Description of problem: When Live migrating an instance from a Hypervisor with more CPUs than the destination the migration fails with error in Nova log: instance: 44ab86db-e529-4a73-8a51-d3a59fdc90c5] Live Migration failure: Invalid value '0-5,12-17' for 'cpuset.cpus': Invalid argument Version-Release number of selected component (if applicable): python-nova-2015.1.0-3.el7ost.noarch libvirt-1.2.8-16.el7_1.2.x86_64 How reproducible: 100% Steps to Reproduce: 1. Set up an environment where one machine has more CPUs than the other 2. Launch an instance on a machine with the most CPUs # nova boot --flavor m1.small --image fedora --nic net-id=8ddecf6b-7dc9-4899-961b- da7ff778f2c8 vm1 3. Verify the host of the instance # nova show <instance id> 4. Live migrate the instance # nova live-migration --block-migrate 523becab-ed4d-413e-8bda-dc1b698bd1e9 5. Verify the instance stays on the source machine # nova show <instance id> 6. Look for errors in /var/log/nova/nova-compute.log Actual results: Migration Fails Expected results: Additional info:
This is a well know issue upstream. There is a blueprint proposed (not approved for Liberty release at this point, but likely to get) to fix this. The fix is (as is described on https://review.openstack.org/#/c/193576/) very invasive and unlikely to be easily backportable. We should probably add a release note for this saying that live migration is not supported for instances with CPU pinning, (in addition we might want to outright disable it). If we decide to disable it - then it makes sense to keep this as a blocker and do it for GA, otherwise we should not block on this, relnote, and clone the bug for the next release of RHOS where it will get properly fixed (upstream in Liberty).
Moving out to A1 as it's not a regression and not a blocker for GA
(In reply to Nikola Dipanov from comment #3) > This is a well know issue upstream.
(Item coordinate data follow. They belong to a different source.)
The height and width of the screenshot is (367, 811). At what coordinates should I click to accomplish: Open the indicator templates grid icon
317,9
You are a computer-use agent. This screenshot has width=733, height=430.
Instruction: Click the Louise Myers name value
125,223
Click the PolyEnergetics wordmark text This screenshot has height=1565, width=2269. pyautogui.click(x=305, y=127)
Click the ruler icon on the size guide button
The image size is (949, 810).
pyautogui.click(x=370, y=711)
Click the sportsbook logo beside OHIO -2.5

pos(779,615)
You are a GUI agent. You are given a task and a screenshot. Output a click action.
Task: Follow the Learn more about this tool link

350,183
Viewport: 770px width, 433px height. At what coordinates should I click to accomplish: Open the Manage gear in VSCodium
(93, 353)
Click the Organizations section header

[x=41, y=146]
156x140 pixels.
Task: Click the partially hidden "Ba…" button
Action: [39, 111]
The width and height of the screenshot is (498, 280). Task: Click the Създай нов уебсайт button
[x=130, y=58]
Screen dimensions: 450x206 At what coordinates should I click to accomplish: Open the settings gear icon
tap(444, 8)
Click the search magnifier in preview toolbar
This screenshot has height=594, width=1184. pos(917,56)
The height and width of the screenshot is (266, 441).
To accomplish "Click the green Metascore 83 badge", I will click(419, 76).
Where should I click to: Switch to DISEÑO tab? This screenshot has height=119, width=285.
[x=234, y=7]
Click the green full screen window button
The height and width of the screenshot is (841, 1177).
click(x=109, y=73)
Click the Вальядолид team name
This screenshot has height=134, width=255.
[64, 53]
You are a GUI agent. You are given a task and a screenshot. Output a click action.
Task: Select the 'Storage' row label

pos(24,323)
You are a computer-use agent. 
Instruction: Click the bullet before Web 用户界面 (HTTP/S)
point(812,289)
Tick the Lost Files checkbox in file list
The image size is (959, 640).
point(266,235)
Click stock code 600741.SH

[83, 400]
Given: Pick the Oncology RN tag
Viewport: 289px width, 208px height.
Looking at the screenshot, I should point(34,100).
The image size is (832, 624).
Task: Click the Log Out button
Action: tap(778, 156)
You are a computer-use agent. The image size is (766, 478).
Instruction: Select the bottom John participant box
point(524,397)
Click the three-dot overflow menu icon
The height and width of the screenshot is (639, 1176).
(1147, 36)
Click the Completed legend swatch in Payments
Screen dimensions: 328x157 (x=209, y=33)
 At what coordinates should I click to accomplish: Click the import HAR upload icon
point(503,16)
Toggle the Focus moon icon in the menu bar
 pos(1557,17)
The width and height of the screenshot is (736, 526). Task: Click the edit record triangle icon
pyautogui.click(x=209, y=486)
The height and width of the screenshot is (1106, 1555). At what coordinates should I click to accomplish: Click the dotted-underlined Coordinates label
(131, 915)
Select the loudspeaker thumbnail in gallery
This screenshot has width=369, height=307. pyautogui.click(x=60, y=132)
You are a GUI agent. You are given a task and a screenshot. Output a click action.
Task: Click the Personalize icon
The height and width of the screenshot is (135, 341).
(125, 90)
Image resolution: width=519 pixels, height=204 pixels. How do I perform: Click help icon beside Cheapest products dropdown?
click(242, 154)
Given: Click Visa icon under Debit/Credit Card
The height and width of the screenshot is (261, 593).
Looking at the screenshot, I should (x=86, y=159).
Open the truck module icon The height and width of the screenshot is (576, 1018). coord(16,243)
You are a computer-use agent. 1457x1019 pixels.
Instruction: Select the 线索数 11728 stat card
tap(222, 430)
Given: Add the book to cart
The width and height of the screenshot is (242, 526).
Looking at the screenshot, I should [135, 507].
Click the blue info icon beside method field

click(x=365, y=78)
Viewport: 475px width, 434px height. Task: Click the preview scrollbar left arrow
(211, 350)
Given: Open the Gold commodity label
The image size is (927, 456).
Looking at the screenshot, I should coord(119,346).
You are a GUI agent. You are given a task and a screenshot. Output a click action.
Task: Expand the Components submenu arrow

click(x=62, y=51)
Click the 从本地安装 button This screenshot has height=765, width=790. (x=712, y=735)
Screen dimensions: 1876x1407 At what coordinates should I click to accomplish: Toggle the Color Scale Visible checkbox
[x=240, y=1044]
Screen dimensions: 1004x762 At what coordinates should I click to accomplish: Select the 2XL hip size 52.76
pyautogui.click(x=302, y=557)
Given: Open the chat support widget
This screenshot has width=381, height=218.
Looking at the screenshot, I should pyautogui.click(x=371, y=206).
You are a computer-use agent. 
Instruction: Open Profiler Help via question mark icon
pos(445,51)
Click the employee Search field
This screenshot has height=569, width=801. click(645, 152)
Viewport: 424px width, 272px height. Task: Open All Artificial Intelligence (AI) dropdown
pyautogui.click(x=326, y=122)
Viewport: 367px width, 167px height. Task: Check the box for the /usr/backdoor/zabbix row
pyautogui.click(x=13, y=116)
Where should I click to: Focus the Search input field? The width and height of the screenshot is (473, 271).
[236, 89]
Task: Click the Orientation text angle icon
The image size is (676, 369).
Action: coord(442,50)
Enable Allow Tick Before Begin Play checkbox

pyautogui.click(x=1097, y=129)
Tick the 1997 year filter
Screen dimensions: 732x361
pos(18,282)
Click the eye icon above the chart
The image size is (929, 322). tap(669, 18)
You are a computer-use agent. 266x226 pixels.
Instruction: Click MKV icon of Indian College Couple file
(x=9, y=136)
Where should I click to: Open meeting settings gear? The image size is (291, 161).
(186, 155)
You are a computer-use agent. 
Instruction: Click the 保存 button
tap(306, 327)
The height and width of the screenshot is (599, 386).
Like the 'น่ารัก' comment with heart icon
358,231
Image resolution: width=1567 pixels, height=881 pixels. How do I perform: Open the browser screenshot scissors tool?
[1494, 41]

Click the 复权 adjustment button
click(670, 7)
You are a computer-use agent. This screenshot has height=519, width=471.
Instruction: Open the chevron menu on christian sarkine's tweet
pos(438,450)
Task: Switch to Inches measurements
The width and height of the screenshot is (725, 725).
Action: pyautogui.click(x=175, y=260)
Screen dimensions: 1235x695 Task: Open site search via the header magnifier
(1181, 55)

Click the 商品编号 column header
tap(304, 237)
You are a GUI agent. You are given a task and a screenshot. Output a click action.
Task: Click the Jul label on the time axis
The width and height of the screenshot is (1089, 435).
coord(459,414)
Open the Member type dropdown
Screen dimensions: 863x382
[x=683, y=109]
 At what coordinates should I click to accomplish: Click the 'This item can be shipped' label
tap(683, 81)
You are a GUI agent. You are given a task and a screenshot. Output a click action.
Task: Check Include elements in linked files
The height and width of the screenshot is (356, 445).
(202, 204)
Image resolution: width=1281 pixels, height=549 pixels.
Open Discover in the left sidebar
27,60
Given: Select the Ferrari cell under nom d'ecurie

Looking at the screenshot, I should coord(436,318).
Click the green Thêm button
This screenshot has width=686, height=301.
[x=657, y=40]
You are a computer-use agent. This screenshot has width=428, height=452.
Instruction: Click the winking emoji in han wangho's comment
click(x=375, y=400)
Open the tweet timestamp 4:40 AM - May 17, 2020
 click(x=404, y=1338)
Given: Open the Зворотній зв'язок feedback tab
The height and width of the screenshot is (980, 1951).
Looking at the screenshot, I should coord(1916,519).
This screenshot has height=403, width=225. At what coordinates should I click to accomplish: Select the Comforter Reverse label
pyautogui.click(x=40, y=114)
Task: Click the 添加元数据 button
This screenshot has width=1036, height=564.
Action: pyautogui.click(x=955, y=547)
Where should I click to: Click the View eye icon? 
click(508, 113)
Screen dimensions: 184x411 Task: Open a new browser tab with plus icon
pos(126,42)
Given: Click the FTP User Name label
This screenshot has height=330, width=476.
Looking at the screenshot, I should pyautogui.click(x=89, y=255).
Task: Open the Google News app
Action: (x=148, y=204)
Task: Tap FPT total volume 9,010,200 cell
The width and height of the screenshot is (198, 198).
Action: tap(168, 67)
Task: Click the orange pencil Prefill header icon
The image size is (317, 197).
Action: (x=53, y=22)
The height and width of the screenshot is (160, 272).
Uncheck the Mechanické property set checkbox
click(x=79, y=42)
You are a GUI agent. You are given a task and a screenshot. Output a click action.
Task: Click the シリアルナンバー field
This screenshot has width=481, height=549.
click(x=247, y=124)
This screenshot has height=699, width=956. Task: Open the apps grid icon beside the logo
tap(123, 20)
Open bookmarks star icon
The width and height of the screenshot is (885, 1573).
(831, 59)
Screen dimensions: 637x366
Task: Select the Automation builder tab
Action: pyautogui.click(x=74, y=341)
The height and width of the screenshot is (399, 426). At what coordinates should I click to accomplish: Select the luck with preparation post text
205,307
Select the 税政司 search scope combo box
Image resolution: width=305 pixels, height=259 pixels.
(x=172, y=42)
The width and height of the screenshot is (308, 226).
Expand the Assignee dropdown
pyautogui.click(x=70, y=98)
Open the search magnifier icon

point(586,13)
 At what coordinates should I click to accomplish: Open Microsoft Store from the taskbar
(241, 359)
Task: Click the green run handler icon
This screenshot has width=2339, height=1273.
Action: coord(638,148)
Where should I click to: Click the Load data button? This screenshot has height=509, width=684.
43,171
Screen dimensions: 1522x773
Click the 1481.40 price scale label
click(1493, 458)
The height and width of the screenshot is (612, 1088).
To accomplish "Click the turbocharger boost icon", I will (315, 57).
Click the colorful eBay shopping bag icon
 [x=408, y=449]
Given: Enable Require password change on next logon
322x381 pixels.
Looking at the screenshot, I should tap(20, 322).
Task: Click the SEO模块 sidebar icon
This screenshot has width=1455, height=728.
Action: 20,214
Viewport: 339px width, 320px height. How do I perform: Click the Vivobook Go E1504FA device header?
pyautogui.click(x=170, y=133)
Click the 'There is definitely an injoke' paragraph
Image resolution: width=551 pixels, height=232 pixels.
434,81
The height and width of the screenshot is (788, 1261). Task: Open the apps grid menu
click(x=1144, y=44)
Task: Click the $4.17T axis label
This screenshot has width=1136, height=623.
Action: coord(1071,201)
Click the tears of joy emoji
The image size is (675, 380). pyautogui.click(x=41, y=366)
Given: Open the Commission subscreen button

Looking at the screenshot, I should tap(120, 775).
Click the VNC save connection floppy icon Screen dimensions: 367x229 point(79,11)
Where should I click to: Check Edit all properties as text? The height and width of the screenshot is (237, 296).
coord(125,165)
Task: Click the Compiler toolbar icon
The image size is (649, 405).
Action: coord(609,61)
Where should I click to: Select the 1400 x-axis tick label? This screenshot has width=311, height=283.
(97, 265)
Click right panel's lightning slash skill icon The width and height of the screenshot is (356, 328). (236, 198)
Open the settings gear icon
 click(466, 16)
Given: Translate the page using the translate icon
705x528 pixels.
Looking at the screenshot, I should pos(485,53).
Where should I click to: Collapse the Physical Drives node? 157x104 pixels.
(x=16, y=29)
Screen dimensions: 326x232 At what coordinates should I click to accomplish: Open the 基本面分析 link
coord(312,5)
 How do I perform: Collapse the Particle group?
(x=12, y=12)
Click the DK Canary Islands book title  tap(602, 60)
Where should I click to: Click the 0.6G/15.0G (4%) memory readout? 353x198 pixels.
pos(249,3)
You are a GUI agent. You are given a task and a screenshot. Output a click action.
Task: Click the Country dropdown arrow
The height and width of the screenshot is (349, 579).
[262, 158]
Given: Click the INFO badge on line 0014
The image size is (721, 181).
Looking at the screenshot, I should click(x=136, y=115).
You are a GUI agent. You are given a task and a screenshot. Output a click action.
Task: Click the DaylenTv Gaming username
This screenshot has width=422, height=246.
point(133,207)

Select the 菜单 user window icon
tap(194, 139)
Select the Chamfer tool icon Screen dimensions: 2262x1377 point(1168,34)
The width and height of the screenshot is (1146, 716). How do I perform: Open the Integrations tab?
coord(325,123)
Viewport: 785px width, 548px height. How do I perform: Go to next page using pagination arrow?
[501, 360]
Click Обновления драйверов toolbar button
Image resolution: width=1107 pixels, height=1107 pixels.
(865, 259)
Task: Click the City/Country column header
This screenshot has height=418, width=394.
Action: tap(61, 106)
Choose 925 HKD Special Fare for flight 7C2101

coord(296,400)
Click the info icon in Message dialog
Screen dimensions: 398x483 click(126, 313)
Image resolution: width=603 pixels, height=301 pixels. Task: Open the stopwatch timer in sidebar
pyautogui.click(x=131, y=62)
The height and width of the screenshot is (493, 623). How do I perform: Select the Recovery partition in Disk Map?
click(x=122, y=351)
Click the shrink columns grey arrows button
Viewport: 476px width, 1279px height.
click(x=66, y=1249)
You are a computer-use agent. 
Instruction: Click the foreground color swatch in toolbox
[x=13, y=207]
There is a blueprint proposed (not > approved for Liberty release at this point, but likely to get) to fix this. > > The fix is (as is described on https://review.openstack.org/#/c/193576/) > very invasive and unlikely to be easily backportable. > > We should probably add a release note for this saying that live migration is > not supported for instances with CPU pinning, (in addition we might want to > outright disable it). > > If we decide to disable it - then it makes sense to keep this as a blocker > and do it for GA, otherwise we should not block on this, relnote, and clone > the bug for the next release of RHOS where it will get properly fixed > (upstream in Liberty). Based on the above and my understanding that this was not in fact fixed in Liberty I am moving the flags to rhos-9.0, Mitaka. Let me know if my interpretation is incorrect...
The patch is well-developed, but dependent on review traction to land.
*** Bug 1319385 has been marked as a duplicate of this bug. ***
Hi Sahid, Is there any chance of this being accepted in the rc-* phase given it's treated as a bug upstream, or should I move this to Pike? Thanks, Steve
(In reply to Stephen Gordon from comment #18) > Hi Sahid, > > Is there any chance of this being accepted in the rc-* phase given it's > treated as a bug upstream, or should I move this to Pike? > > Thanks, > > Steve Nothing is really moving in upstream. I guess you should move it to Pike.
*** Bug 1360970 has been marked as a duplicate of this bug. ***
*** Bug 1559314 has been marked as a duplicate of this bug. ***
*** Bug 1585068 has been marked as a duplicate of this bug. ***
Any estimation on which version this issue will get resolved?
*** Bug 1703734 has been marked as a duplicate of this bug. ***
Feature freeze upstream is September 12th. The series is under active review, and has a decent chance of landing before then. If it lands, it'll be in the OSP16 release, but is not backportable to previous releases.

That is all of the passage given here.